Recipe: Adding a Character

Let’s bring a character into the game. We’ll call him Guy. He’s the one who will be doing the adventuring. First, you need to use Tiled again to set a starting position. To do this, you need to add an object layer. Go to Layer, Add Object Layer. In the Layers pane on the right side (if for some reason you can’t see your layers, go to View... Layers), and rename this object layer player. Also, as you did before, by following the Map... Add Tileset instructions, add the player.png image with the tileset name player.

You can place Guy somewhere safe-looking near the ground. To do this, click the insert object icon (see Figure 5.5) or press O and then click somewhere on the map to place him. Note that unlike the foreground sprites, you won’t actually see him. Then, right-click the gray box that has been added, and select Object Properties... You need to fill out the Name field with player. You also need to set two new properties in the bottom of the box. They should be named image and spritewidth, with values of player and 16, respectively (see Figure 5.6).

Figure 5.5

Figure 5.5. The add object button

Figure 5.6

Figure 5.6. The player object

If you tried to load your game now, you wouldn’t have much luck. You still have a bit of work to properly integrate Guy into his new world. First, you need to add his image to your array in resources.js with the code in Listing 5.5. Remember to watch your commas.

Listing 5.5. Adding Your Player to resources.js

{
  name: "player",
  type: "image",
  src: "player.png"
}

Next, add him to the melonJS entity pool in the loaded function of main.js with the code in Listing 5.6.

Listing 5.6. Adding Your Player to the Entity Pool of main.js

me.entityPool.add("player", PlayerEntity);

You also need to create the last file you’ll use for this tutorial, entities.js. With game development, it is common to refer to important objects as entities. Sometimes, these are enemies, the player, or projectiles. Unlike in traditional object-oriented programming, an entity-based system is typically supported by a less strict hierarchy. This paradigm can take a bit of getting used to, and we’ll explore it more in Chapter 10, “RTS.” It’s a good start just to think of entities as being composed of logical units that describe properties such as their movement capabilities and what happens when they hit each other. In addition, it is worth considering that these are not just objects “in the code,” but also objects “in the game.” So if you say “the player entity,” you are referring both to the lines of code representing the player and the notion of a “thing” that exists in the game world.

You need to add entities.js to your index.html file near all the other included JavaScript files with the code in Listing 5.7.

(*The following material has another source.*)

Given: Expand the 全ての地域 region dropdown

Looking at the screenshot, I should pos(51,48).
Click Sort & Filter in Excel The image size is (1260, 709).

Listing 5.7. Loading the entities.js File in index.html

<script type="text/javascript" src="entities.js"></script>

The code in Listing 5.8 is fairly straightforward. You create the entities.js file, initialize a PlayerEntity variable that inherits from ObjectEntity, and set the viewport to follow the character around. Next, set an update function to handle updating the animation when the player moves.

Listing 5.8. Adding the PlayerEntity Object

var PlayerEntity = me.ObjectEntity.extend({
  init: function(x, y, settings) {
    this.parent(x, y, settings);
    me.game.viewport.follow(this.pos, me.game.viewport.AXIS.BOTH);
  },
  update: function() {
    this.updateMovement();
    if (this.vel.x!=0 || this.vel.y!=0) {
      this.parent(this);
      return true;
    }
    return false;
  }
});

If you load the game now, you’ll see something encouraging for us but fairly drastic for our hero. He starts in the position we set him to in Tiled (great), but he then immediately falls off the screen. What’s going on? We never created any solid ground for him to stand on.